*Directive a:* Copy out every row that comes after the data recovery write-up, line for line, and omit the pictures.

*Reading passage:*
Home lab & data vault

Explore

Pages

Data recovery stories

Data loss/corruption of CnMemory archive

Date 2021-07-16

System spec

The

filer⁠

is a kvm acting as a NAS data vault (

Debian⁠

omv⁠

) using XFS formatted virtual volumes for storage. Those storage partitions are merged into a single FUSE’ed hierarchy via

mergerfs⁠

with a category.create: lus policy. lus stands for least used, so writes happen on the partition (branch) with the least used space.

snapraid⁠

is used to maintain a triple parity of the store volumes.

CnMemory was an archive taken of portal USB drive.

The event

During an rsync of data between disks store4 > store4-backup (~2.7TiB), rsync logged an input/output error for file CnMemory-USB.tar.gz.aa.

The archive total size is 166GiB containing 53,072 file/dirs, and split into 1GiB chunks to distribute the data across multiple disks avoiding uneven disk fill levels (see system spec for more info).

rsync: read errors mapping "/srv/dev-disk-by-label-store4/!backups/.../CnMemory-USB-compressed/CnMemory-USB.tar.gz.aa": Input/output error (5)

WARNING: !backups/.../CnMemory-USB-compressed/CnMemory-USB.tar.gz.aa failed verification -- update discarded (will try again).

rsync: read errors mapping "/srv/dev-disk-by-label-store4/!backups/.../CnMemory-USB-compressed/CnMemory-USB.tar.gz.aa": Input/output error (5)

ERROR: !backups/.../CnMemory-USB-compressed/CnMemory-USB.tar.gz.aa failed verification -- update discarded.

rsync error: some files/attrs were not transferred (see previous errors) (code 23) at main.c(1207) [sender=3.1.3]

Closer inspection determined that one 4k block was not readable in CnMemory-USB.tar.gz.aa.

4k is the bsize=4096 of the underlying XFS filesystem, verified with xfs_info.

Using dd to read the file in 512 blocks (sectors), the error was found to start at file block 4544 and ended at 4552. The eight 512 sectors would failed to read with dd (one 4k filesystem block).

*Material for this exercise:*
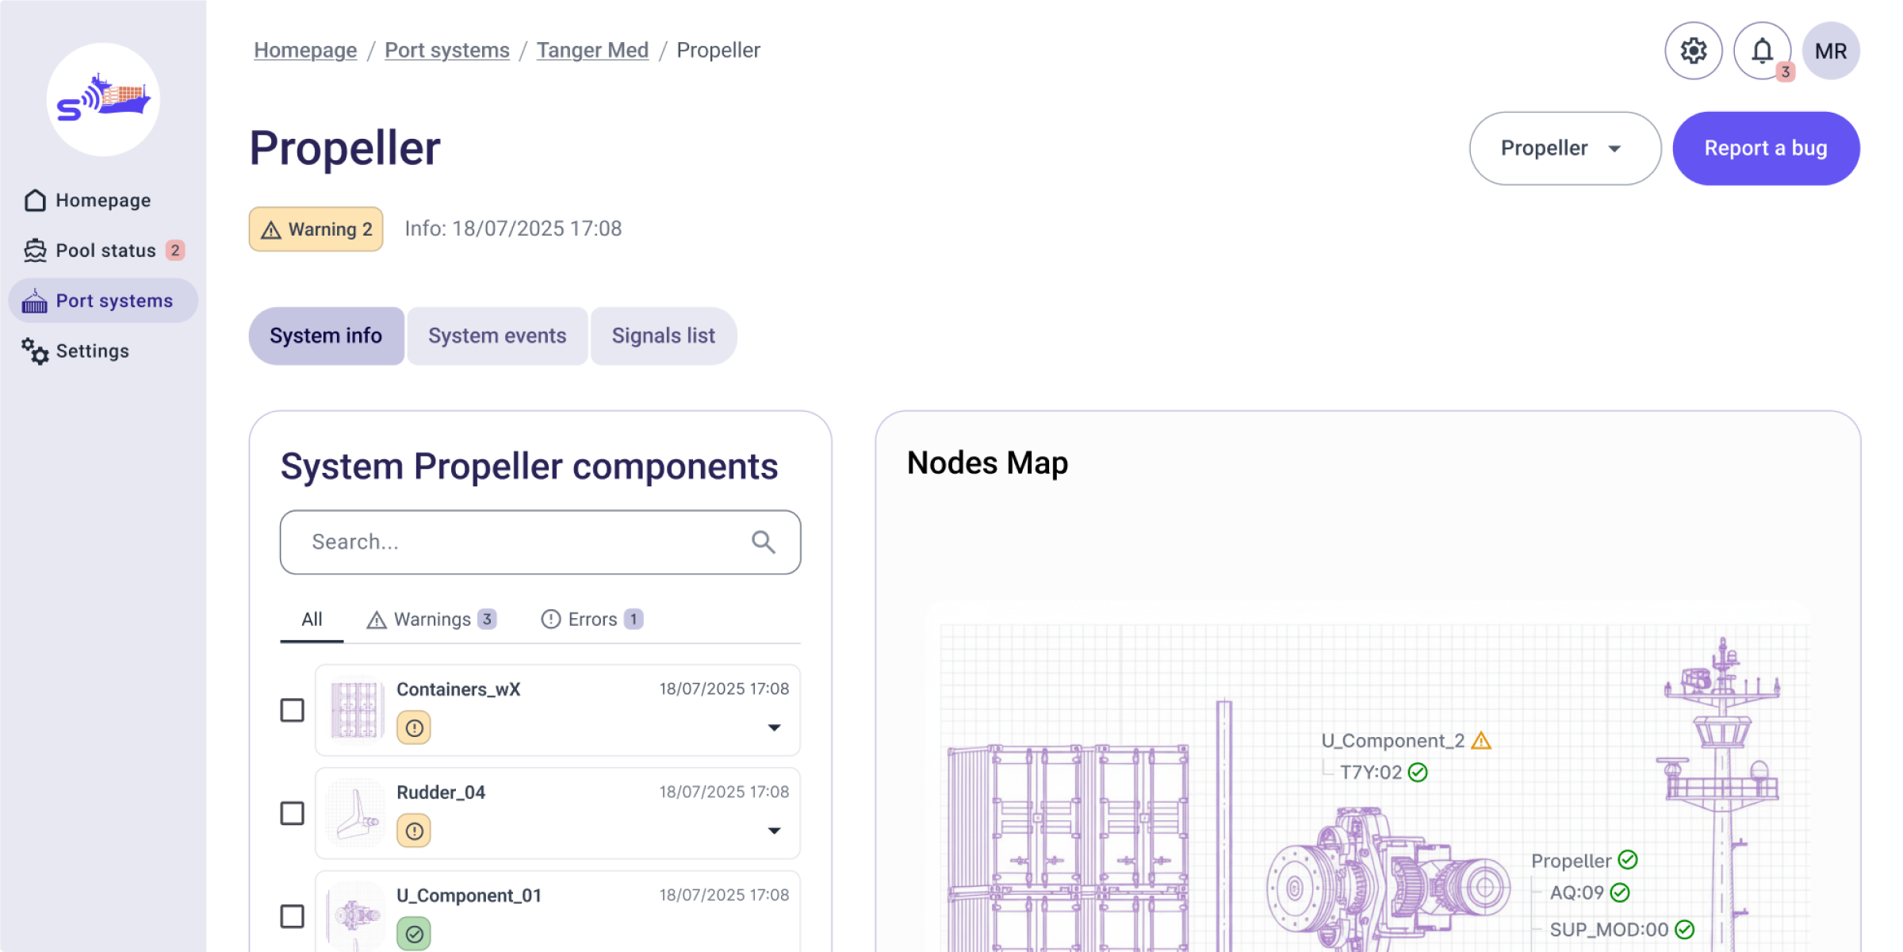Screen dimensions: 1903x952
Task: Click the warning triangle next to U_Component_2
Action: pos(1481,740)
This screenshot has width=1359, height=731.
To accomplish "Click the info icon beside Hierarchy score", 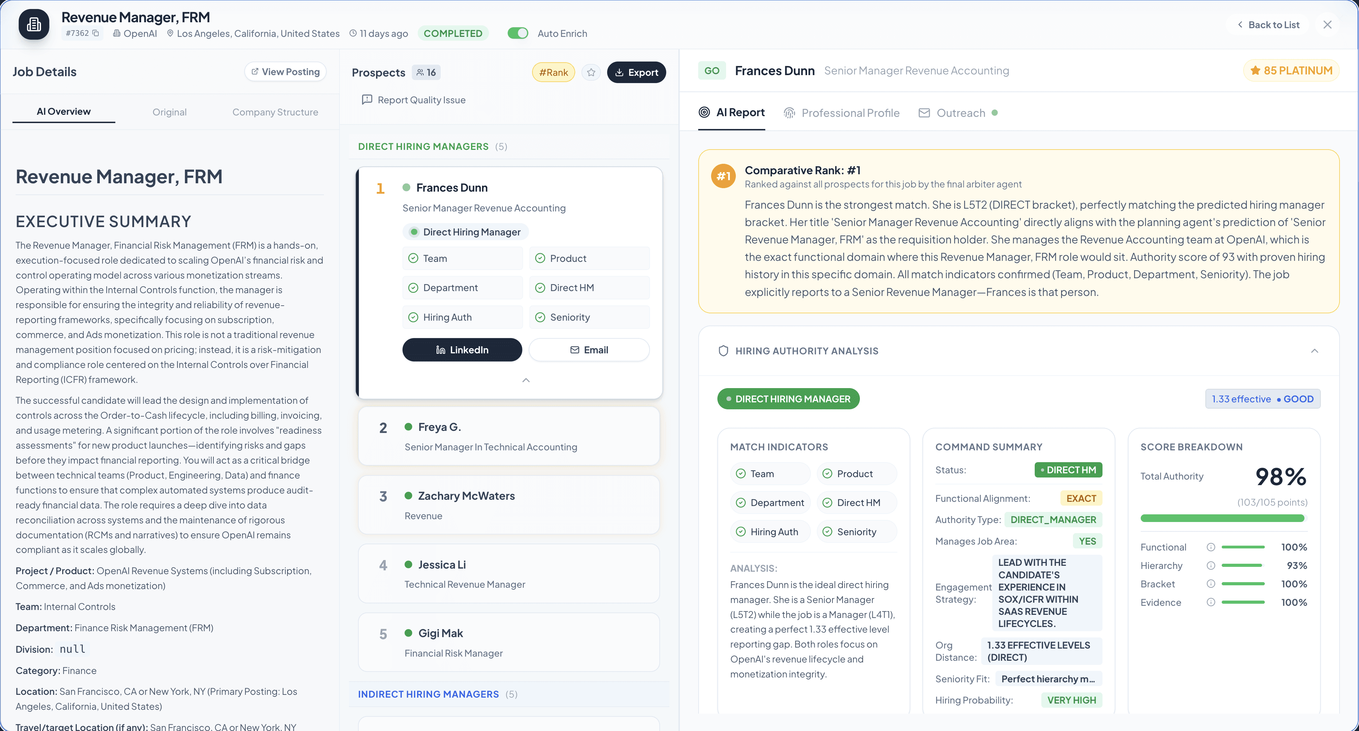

*Directive b:* According to the data recovery write-up, what is the total size of the CnMemory archive?

*Written answer a:*
Screen dimensions: 1903x952
Task: Click the warning triangle next to U_Component_2
Action: pos(1481,740)
This screenshot has width=1359, height=731.
To accomplish "Click the info icon beside Hierarchy score", 

*Written answer b:* 166GiB, containing 53,072 file/dirs.